Saturday 22 Jun 2024
main news image

KUALA LUMPUR (June 14): Rubber processor producer and trader Seng Fong Holdings Bhd, en route to list on the Main Market of Bursa Malaysia on July 7, plans to raise RM68.1 million from its initial public offering (IPO) to part-finance expansion of its annual production capacity by 17% to 166,000 tonnes by 2023 from 142,000 tonnes currently.

“Our immediate objectives from the listing are to optimise production by increasing our total annual capacity through the hiring of additional workers for a second working shift and implementing ESG (environmental, social and governance) initiatives to make our business more sustainable," managing director Er Hock Lai said at the company's virtual IPO prospectus launch on Tuesday (June 14).

The company also intends to use part of the proceeds raised to further its ESG initiatives and repay bank borrowings.

Seng Fong senior manager in development and production Chong Wah Kiat said the company is unaffected by the shortage of foreign labourers and the new RM1,500 minimum wage per month set by the government effective May 1 as only 150 workers in Seng Fong earned below RM1,500.

Seng Fong’s IPO entails the issuance of 160.87 million shares or 31% of the company’s enlarged issued shares comprising a public issue of 90.81 million new shares and an offer for sale of 70.06 million shares at an issue price of 75 sen per share. The company’s enlarged total number of shares after IPO is 518.96 million shares.

Of the proceeds to be raised from the public issue, Seng Fong plans to use RM19.7 million for working capital, RM37.9 million for repayment of bank borrowings, RM6.3 million for the installation of biomass systems and the remaining RM4.2 million for listing expenses.

Er said the company’s bank borrowings had been used to instal two solar systems, which reduce its overall electricity expenses and will further its ESG initiatives.

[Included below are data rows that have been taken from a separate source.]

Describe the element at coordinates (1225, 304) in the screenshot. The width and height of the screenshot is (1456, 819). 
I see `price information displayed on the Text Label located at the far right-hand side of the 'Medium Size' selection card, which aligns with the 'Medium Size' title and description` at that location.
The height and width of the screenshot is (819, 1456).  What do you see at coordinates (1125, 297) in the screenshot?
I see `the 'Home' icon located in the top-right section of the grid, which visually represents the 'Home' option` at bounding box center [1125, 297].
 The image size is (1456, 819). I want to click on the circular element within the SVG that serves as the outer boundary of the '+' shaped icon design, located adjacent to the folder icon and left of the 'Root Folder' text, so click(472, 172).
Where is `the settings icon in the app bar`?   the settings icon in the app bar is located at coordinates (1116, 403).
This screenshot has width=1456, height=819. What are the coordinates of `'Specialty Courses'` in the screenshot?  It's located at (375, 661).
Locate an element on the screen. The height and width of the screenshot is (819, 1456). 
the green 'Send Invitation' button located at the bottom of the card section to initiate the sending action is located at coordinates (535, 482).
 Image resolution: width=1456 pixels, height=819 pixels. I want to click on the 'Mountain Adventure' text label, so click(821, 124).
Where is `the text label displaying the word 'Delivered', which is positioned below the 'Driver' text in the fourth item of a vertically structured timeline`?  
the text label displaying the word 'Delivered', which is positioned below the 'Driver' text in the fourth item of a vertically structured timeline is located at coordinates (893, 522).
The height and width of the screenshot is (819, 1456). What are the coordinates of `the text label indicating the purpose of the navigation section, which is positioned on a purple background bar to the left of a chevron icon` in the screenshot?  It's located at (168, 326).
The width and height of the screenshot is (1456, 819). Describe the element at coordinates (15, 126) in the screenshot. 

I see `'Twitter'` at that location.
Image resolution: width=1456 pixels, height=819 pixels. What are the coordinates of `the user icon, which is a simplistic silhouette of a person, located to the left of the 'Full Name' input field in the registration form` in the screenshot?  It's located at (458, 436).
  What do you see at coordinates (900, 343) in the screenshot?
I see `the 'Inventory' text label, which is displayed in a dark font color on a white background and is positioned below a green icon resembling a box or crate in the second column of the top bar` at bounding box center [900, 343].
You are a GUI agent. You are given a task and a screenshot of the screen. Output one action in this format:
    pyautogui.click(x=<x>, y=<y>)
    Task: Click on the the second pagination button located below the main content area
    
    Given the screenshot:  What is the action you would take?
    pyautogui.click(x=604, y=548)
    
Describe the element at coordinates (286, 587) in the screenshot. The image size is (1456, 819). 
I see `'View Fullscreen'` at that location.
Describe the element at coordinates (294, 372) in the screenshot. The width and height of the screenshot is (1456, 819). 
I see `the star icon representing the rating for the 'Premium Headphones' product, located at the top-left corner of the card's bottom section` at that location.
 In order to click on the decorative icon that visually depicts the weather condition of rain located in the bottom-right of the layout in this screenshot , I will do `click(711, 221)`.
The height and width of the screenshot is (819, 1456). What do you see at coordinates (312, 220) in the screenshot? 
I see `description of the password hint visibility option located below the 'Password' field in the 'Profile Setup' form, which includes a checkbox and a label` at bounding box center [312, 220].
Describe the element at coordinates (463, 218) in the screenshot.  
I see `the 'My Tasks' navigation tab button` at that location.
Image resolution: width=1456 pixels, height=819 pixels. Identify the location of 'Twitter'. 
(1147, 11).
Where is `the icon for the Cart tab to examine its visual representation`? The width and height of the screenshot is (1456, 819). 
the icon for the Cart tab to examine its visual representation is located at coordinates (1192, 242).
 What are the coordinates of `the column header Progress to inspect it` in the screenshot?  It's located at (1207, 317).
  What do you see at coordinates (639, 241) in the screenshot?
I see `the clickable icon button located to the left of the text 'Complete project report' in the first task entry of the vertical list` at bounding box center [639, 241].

“We are also allocating funds raised from the IPO for the installation of two biomass systems using wood chips and replacing diesel to reduce overall fuel costs for our factories. We estimate that the use of the solar systems will result in savings of RM2.6 million, while the biomass systems will help us save RM3.5 million.

“On top of the cost savings, the use of renewable energy to reduce electricity and fuel consumption is in line with our emphasis on having sustainable business operations and the need to conserve the environment,” Er added.

Based on the issue price of 75 sen per share, Seng Fong will achieve a market capitalisation of RM389.22 million upon listing on the Main Market on July 7. Applications for Seng Fong’s IPO will close on June 24.

Er also said that Seng Fong intends to recommend at least 50% of its annual net profit as dividends to shareholders, subject to the approval of the board of directors and shareholders.

In a filing with Bursa on Tuesday, Seng Fong posted a net profit of RM13.37 million on a revenue of RM261.94 million for the third financial quarter ended March 31, 2022, mainly derived from the processing and sale of natural rubber of various grades, principally SMR Grade and Premium Grade block rubber. Export sales contributed to 99.9% of the group’s revenue for the quarter.

For the cumulative nine-month period ended March 31, 2022, the company posted a net profit of RM31.32 million on a revenue of RM662.43 million, mainly driven by growing demand from its recurring customers involved in the tyre manufacturing industry.

Hong Leong Investment Bank Bhd (HLIB) is Seng Fong’s principal adviser, underwriter and placement agent for the IPO exercise. Other advisers and professionals involved are Rosli Dahlan Saravana Partnership, Crowe Malaysia PLT, Tricor Investor & Issuing House Services Sdn Bhd, and Smith Zander International Sdn Bhd.

According to HLIB vice-president of equity capital markets Suzanne Leong, the directors, promoters and offerors, together with the investment bank, have agreed and determined the IPO price at 75 sen, based on earnings per share of 6.7 sen for the financial year ended June 30, 2021 (FY21), which gives the company a price-earnings ratio (PER) of 11.2 times.

She said the stock valuation had taken into consideration the company’s competitive strengths, its business strategies and prospects.

HLIB head of equity markets Phang Siew Loong highlighted that based on the recently announced nine-month results of Seng Fong, the future PER will be below 10 times. “The earnings for FY22 are expected to improve further, and hence, the pricing in terms of the PER for FY22 on an annualised basis will be below 10 times,” he added.

Seng Fong posted a record RM34.62 million net profit for FY21, compared with RM12.74 million for FY20 and RM14.35 million for FY19. The company’s revenue for FY21 was also the highest in the past three years at RM768.17 million, compared with RM616.43 million for FY20 and RM636.83 million for FY19.